Karl Liebknecht: Polizeisäbel und Pickelhauben gegen Volksvertreter

Rede zur Geschäftsordnung im preußischen Abgeordnetenhaus zum Fall Borchardt1

[Nach Stenographische Berichte über die Verhandlungen des Preußischen Hauses der Abgeordneten, 21. Legislaturperiode, V. Session 1912/13, 5. Bd., Berlin 1912, Sp. 5708-5710 und nach Karl Liebknecht, Gesammelte Reden und Schriften, Band 5, S. 341-344]

Meine Herren, dieser Beifall zu den Worten des Herrn Abgeordneten von Kröcher beweist, dass Sie in dieser ganzen Angelegenheit von dem allersubalternsten Kommissgeist beseelt sind,

(Heiterkeit.)

der in preußischen Polizeiwachstuben zu Haus zu sein pflegt. Meine Herren, Sie verwechseln nur den Landtag mit einer preußischen Polizeiwachstube. Aber ich gebe Ihnen recht: Sie dürfen ihn verwechseln. Wenn wir die Art, wie Sie sich heute hier aufgeführt haben

(Große Unruhe.)

betrachten, so haben Sie ein gutes Recht zu dieser Verwechslung.

(Glocke des Präsidenten.)

Meine Herren, es ist vom Herrn Präsidenten und vom Herrn Abgeordneten von Kröcher gemeint: Sobald die Polizei im Hause ist, schweigt der Herr Präsident, die Polizei hat das Wort, und die Polizei hat die Macht, die Macht des Herrn Präsidenten ist erledigt. Meine Herren, dieser Standpunkt, wonach die Ordnung des Hauses aufrechtzuerhalten Aufgabe des Polizeileutnants wird in dem Augenblick, wo er ins Haus tritt, und der geschäftsordnungsmäßig zur Aufrechterhaltung der Ordnung berufene Präsident kapituliert vor dem Polizeisäbel und der Pickelhaube – meine Herren, diese Auffassung ist, wenn Sie sie vertreten wollen, Ihrer würdig; aber mit der Geschäftsordnung und mit der Verfassung ist diese Auffassung nicht verträglich.
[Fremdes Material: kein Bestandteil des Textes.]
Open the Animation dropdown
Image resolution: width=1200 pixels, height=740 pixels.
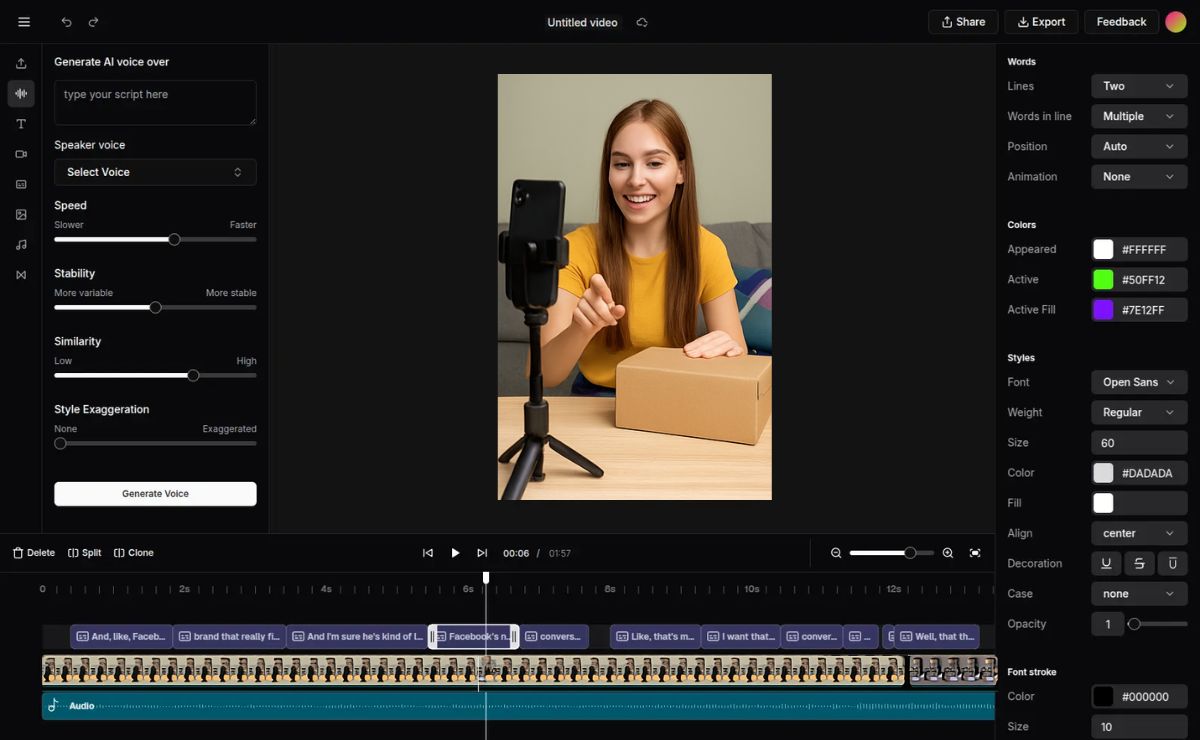click(1139, 177)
(„Sehr wahr!" bei den Sozialdemokraten.)

Meine Herren, wir haben natürlich gar keine Veranlassung, die Würde dieses Hauses gegen Sie selbst zu verteidigen. Sie mögen die Würde dieses Hauses in den Kot ziehen, soviel Sie wollen – –

(„Pfui! Pfui!" rechts. Glocke des Präsidenten.)
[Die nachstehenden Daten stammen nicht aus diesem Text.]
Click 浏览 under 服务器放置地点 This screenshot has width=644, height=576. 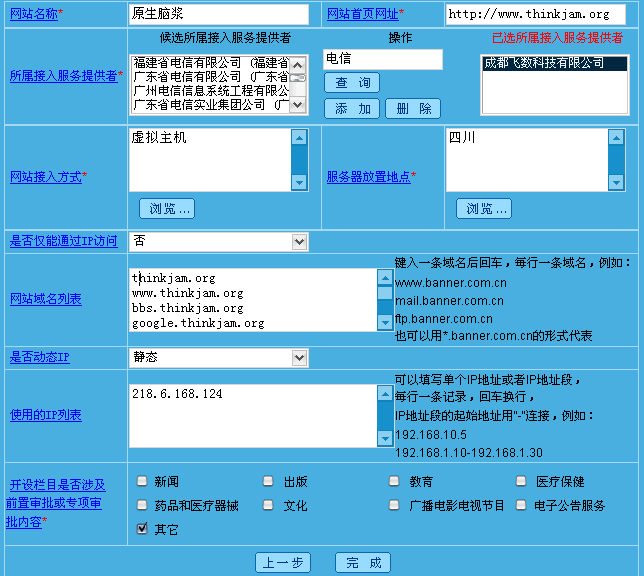tap(483, 209)
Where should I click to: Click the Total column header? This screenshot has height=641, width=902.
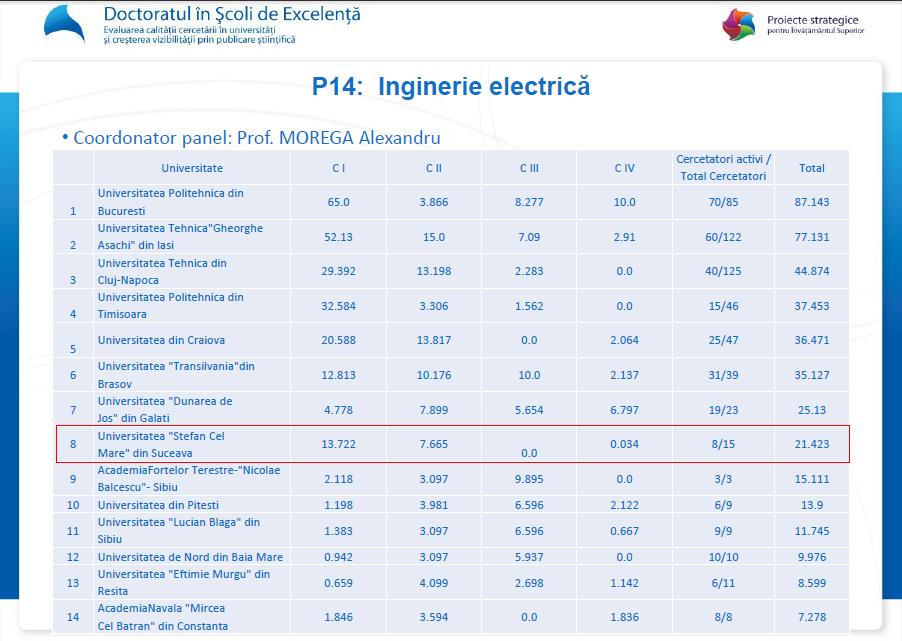point(811,168)
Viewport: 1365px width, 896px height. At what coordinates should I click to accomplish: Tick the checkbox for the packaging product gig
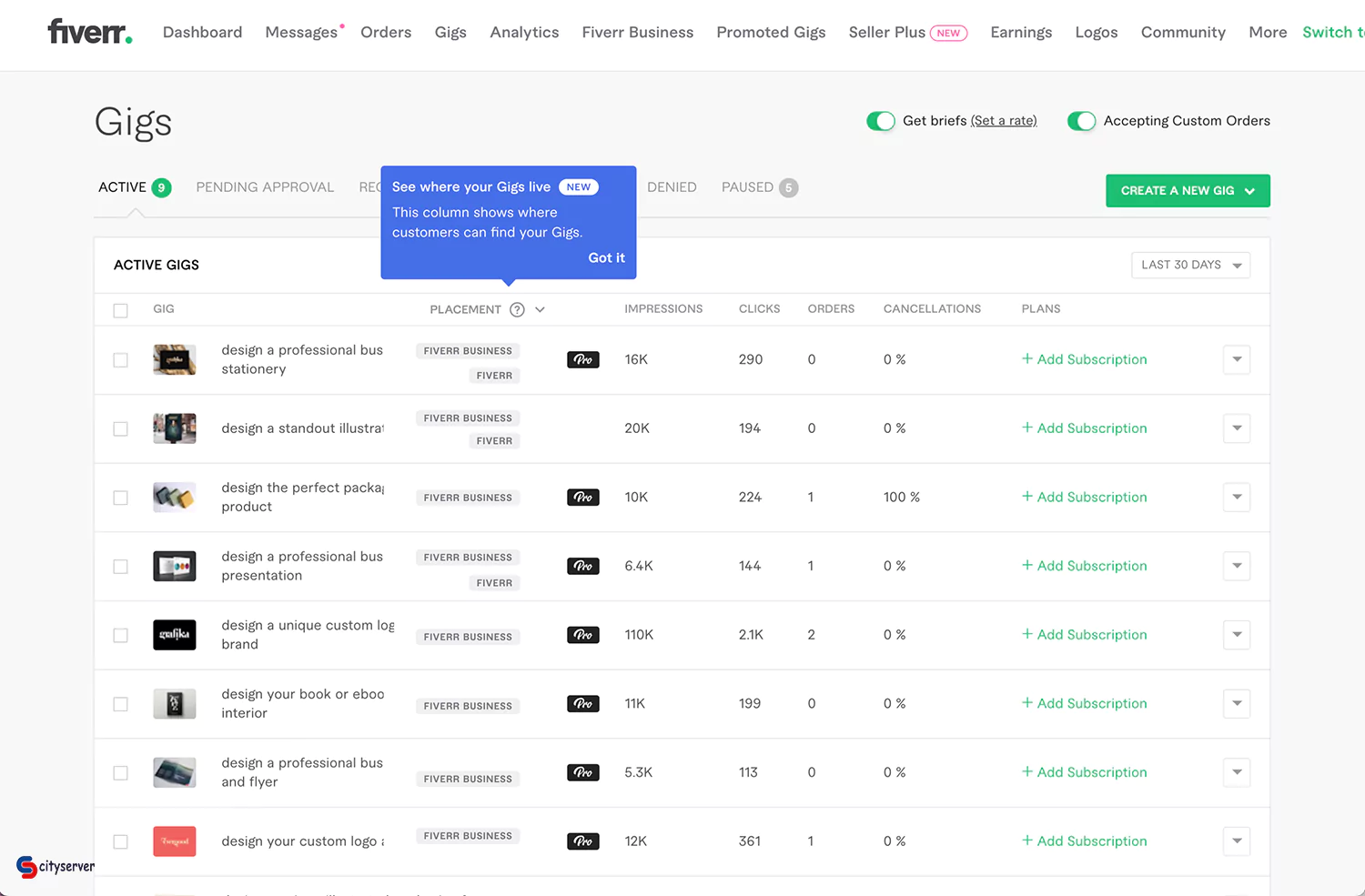tap(120, 498)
Präsident Dr. Freiherr von Erffa: Herr Abgeordneter Liebknecht, ich rufe Sie zur Ordnung.

Liebknecht: Meine Herren, der Herr Präsident hat auf den Einwurf meines Freundes Leinert, dass er von der Polizei angefasst worden sei2, gesagt: Ich habe die Anordnung nicht getroffen! Der Herr Präsident hat aber darüber, dass er diese Aktion der Polizei gegen Leinert gesehen hat, keinen Zweifel gelassen; dass diese Aktion gegen den Abgeordneten Leinert von ihm für verfassungsmäßig, gesetzmäßig und geschäftsordnungsmäßig gehalten werde, hat der Herr Präsident bisher mit keinem Wort zum Ausdruck gebracht. Der Herr Präsident stellt sich also, wie es scheint, auf den Standpunkt: Sobald die Polizei hier im Saale ist, haben die Gesetze zu schweigen, hat die Verfassung zu schweigen, hat die Geschäftsordnung zu schweigen, und es regiert ausschließlich noch die Willkür der Polizei. Meine Herren, ich glaube, dass wir Sozialdemokraten keinen Zweifel darüber obwalten lassen dürfen, dass wir irgendeine freie Disposition irgendeines Polizeibeamten hier in diesem Hause unter keinen Umständen anerkennen können.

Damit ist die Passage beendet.